Fig. 1.

(a) Originally proposed structure of Densin-180. In homology to the domain structure of GpIbα, Densin-180 was proposed as a transmembrane domain (TMD) protein with a large extracellular area containing the leucine-rich repeats (LRRs) domain and a Mucin-homolog domain, while the intracellular part features a PDZ (Densin-180) and an Abp-binding domain (Abp; GpIbα), respectively (Apperson et al. 1996). (b) In vivo phosphorylation sites on Densin-180. Clusters of Ser/Thr phosphorylation (black) and two sites of Tyr phosphorylation (grey) (http://www.phosphosite.org; Trinidad et al. 2006; Munton et al. 2007; Rikova et al. 2007; Trinidad et al. 2008) were found N-terminal of the originally proposed single transmembrane domain.

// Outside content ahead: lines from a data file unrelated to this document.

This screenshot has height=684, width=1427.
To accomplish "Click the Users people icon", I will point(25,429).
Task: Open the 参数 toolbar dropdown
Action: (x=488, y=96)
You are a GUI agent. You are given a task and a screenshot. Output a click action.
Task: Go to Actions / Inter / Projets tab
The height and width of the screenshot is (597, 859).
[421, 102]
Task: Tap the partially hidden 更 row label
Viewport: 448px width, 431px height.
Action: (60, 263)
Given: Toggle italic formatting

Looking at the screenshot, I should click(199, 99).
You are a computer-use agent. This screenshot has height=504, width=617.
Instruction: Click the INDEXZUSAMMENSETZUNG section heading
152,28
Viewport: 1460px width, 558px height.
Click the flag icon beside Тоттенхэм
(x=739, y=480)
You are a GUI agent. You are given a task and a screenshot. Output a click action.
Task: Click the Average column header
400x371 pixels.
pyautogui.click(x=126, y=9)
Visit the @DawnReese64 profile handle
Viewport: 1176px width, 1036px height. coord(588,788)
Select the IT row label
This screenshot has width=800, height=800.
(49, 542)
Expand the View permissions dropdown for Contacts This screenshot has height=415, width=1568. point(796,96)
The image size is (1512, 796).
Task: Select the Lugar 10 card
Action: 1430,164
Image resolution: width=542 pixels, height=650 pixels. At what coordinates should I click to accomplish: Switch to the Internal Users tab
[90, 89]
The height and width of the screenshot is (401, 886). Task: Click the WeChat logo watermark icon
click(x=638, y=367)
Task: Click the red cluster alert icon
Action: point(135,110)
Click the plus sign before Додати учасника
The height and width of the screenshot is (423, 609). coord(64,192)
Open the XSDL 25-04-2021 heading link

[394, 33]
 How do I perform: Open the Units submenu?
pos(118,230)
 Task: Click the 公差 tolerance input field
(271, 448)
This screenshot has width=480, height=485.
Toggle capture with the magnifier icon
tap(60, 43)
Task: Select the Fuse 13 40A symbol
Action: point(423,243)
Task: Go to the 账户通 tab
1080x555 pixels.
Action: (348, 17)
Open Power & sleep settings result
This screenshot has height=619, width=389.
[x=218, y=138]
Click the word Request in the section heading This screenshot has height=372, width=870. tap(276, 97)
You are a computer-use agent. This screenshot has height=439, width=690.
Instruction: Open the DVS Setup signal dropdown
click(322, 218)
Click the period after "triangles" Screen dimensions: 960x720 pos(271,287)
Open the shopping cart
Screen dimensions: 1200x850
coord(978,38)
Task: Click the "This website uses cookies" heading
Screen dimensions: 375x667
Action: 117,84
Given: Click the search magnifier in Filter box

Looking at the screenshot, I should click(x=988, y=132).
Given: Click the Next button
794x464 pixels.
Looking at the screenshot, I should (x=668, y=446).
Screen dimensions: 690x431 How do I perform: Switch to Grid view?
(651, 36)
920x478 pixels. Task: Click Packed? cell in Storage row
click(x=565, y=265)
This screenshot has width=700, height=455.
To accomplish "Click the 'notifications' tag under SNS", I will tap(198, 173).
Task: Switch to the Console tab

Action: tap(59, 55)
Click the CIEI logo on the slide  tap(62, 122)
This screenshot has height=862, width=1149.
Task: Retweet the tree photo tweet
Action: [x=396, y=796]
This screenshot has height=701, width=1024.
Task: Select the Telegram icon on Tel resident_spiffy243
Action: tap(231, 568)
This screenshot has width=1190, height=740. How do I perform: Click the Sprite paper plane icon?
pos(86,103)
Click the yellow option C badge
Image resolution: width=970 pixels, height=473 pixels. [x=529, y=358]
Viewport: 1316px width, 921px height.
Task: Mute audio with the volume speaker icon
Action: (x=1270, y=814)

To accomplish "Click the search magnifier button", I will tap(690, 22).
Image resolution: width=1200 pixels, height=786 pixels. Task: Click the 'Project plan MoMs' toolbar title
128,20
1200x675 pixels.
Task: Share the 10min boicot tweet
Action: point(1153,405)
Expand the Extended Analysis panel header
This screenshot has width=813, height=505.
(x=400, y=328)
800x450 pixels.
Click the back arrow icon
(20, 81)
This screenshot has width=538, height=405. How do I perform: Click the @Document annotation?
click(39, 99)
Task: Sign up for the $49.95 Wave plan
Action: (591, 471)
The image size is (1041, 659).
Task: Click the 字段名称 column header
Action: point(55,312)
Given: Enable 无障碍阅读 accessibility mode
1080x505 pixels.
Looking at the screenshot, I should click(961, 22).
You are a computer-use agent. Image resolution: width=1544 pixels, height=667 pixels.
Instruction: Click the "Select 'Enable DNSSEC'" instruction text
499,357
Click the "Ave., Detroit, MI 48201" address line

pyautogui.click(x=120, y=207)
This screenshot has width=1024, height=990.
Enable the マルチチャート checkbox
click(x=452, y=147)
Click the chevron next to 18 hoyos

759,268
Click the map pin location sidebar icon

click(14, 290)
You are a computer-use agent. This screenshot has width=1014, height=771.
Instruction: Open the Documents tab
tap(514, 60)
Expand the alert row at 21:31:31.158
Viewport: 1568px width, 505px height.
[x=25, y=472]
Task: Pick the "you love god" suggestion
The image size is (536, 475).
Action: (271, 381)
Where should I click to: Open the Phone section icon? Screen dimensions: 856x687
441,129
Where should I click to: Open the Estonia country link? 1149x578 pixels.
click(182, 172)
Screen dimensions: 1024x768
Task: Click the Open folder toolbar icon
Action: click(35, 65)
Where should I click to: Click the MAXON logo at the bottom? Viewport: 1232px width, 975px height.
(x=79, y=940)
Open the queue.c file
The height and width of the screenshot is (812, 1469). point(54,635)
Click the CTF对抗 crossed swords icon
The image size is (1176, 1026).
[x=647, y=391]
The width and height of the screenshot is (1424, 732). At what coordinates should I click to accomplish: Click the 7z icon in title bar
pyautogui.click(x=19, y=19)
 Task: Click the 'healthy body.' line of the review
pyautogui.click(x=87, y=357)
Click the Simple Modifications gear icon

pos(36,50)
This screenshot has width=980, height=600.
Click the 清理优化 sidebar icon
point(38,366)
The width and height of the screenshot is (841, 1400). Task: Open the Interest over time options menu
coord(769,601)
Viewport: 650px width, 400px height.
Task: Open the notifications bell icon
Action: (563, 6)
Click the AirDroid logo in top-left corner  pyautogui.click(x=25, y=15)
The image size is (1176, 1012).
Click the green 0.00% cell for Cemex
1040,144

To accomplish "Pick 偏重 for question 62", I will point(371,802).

These phosphorylation sites are incompatible with the the original topology shown in (a). Numbering is for murine sequence uniprot Q80TE7-1. (c) Summary of domains on Densin-180. The hallmark LRRs, PDZ and LAP-specific domains domains at the N and C-terminal segments place Densin-180 in the LAP protein family (Santoni et al. 2002), which otherwise consists only out of all-intracellular members. The N-terminal palmitoylation (Izawa et al. 2008) positioned in analogy to Erbin (zig-zag line; anchors the N-terminus of Densin-180 to the membrane). The region containing clusters of phosphorylation shown in (b) is highlighted in blue. The cytoplasmic binding areas of rat Densin-180 for CamkIIα and α-Actinin are indicated, as are the areas of human Densin-180 binding to β-Catenin, δ-Catenin, Maguin- 1, and Shank (Strack et al. 2000; Walikonis et al. 2001; Izawa et al. 2002; Ohtakara et al. 2002; Quitsch et al. 2005; Robison et al. 2005; Heikkila et al. 2007). (d) Revised topology for Densin-180. All-intracellular and membrane-anchored topology of Densin-180.